До коттеджа оставалось футов пятьдесят. Мне было больно дышать, пот катил градом — не только от быстрого бега, но и от охватившего меня возбуждения, и от страха за Еву.

Я был убежден, что найду ее труп. И это убеждение превратилось у меня почти в знание. Одному богу известно, что молодчики Торелли могут с ней сделать, если она еще жива. Или уже сделали.

Я пробежал последние несколько футов, взлетел на крыльцо и толкнул дверь. Она распахнулась, и я чуть не упал.

Комната была почти точной копией комнаты Глории, и в ней никого не было. Оглядевшись, я сначала ничего не заметил, но потом, через открытую дверь, увидел во второй комнате пляшущие тени, которые то вытягивались вверх, то опадали, исчезая. Я бросился туда и чуть не угодил в огонь.

Я резко отвернулся, охваченный ужасом, не желая видеть того, что предстало моему взору. На кровати лежала Ева, и я знал, помимо всякой логики или доказательств, что она мертва. Когда я увидел пламя, то подумал, что коттедж подожгли. Но теперь другие органы чувств сказали мне, что этот огонь имел другое назначение. Воздух и мою глотку наполнял запах горелой плоти. Настолько густой и сильный, что я почти ощущал его на вкус.

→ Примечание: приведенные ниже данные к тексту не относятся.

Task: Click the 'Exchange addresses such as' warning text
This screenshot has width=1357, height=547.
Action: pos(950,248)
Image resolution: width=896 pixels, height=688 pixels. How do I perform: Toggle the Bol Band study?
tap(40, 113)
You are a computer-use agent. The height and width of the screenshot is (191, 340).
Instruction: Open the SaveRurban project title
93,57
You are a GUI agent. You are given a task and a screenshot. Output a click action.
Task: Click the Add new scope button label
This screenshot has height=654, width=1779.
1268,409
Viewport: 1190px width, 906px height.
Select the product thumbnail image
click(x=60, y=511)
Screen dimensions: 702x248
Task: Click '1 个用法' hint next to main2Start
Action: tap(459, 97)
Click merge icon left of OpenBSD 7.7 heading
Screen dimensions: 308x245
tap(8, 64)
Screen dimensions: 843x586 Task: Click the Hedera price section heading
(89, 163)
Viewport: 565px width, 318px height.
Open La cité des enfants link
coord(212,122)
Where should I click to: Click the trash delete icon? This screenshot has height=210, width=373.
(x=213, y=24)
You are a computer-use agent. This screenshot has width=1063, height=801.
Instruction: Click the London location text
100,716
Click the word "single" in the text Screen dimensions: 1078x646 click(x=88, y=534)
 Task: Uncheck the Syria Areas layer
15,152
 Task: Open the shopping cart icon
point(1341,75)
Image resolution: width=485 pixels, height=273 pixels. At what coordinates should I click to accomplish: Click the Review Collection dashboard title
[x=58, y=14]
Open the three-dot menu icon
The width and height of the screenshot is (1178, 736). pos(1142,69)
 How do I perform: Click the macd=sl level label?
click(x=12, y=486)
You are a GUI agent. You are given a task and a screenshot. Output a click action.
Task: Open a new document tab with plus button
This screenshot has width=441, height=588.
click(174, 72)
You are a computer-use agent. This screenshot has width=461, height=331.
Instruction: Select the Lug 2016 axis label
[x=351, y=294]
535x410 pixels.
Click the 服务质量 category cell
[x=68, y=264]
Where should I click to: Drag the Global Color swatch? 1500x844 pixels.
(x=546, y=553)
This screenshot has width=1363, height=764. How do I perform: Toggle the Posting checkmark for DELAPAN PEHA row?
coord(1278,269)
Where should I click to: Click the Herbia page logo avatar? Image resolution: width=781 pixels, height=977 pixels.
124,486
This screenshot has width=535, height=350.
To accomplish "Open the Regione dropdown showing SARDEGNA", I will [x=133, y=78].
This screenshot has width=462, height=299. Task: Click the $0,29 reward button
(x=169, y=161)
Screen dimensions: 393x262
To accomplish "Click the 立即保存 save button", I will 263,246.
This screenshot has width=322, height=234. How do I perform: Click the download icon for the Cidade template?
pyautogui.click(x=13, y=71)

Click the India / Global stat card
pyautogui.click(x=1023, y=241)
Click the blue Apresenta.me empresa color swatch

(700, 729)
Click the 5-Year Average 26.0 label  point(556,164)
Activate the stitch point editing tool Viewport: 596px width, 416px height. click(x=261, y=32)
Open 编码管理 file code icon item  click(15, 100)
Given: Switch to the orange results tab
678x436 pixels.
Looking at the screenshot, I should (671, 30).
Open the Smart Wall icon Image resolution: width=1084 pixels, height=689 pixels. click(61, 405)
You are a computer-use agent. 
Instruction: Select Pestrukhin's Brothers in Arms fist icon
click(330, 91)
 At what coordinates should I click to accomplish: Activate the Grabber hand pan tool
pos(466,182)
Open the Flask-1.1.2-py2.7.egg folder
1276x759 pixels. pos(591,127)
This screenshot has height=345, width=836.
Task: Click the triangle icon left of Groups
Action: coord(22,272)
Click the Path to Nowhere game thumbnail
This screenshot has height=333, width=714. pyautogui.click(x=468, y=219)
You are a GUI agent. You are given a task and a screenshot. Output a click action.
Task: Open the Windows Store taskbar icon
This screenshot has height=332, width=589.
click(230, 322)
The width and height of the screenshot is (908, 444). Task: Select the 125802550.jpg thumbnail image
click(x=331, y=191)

Пламя вырывалось из большого ведра, стоящего у подножия кровати, и жадно облизывало почерневшие ступни, связанные проволокой и выступавшие над ведром. Ева Уилсон лежала на кровати, руки ее, закинутые над головой, были привязаны к изголовью.

Я увидел все в первый же момент, как только ворвался в комнату: прелестное тело Евы, изогнувшееся на кровати, следы ожогов на белой коже, спутанные оранжевые волосы, кляп, засунутый в рот. Увидел все детали с необыкновенной четкостью, хотя у меня мурашки по коже побежали и к горлу подступила тошнота. Я увидел, как кляп исказил линии ее красивого рта, увидел размазанную по щеке губную помаду, багровые отметины на запястьях в тех местах, где она содрала кожу, видимо, стараясь вырваться из пут.

Я шагнул ближе и ногой отшвырнул ведро к стене, понимая, что это бесполезный жест, внезапная реакция, вызванная отвращением и ужасом. Но я не мог вынести вида пламени, обжигавшего человеческую плоть, даже если Ева мертва.

И вдруг она пошевелилась!

Я уставился на нее, не вполне даже понимая, что случилось. Потом, потрясенный, бросился к ней. Она снова пошевелилась, сделав едва заметное движение головой, кляп чуть сдвинулся, как будто ее мучитель небрежно или поспешно всунул его между ее накрашенными губами после того, как она сказала то, что ему было нужно. А в том, что она сказала это, можно было не сомневаться.

Я вынул кляп изо рта и увидел, что ее глаза медленно раскрылись. Это было так же страшно, как если бы вдруг пошевелилась и открыла глаза мумия. Длинные, загнутые кверху ресницы задрожали, веки затрепетали и поднялись, и большие глаза устремились на меня. В их синей глубине сосредоточились вся боль и весь ужас мира. Потом шевельнулись губы, наружу вырвались звуки— не слова, а только звуки, страшные, уродливые, жалкие, пронзавшие меня, словно кинжалы.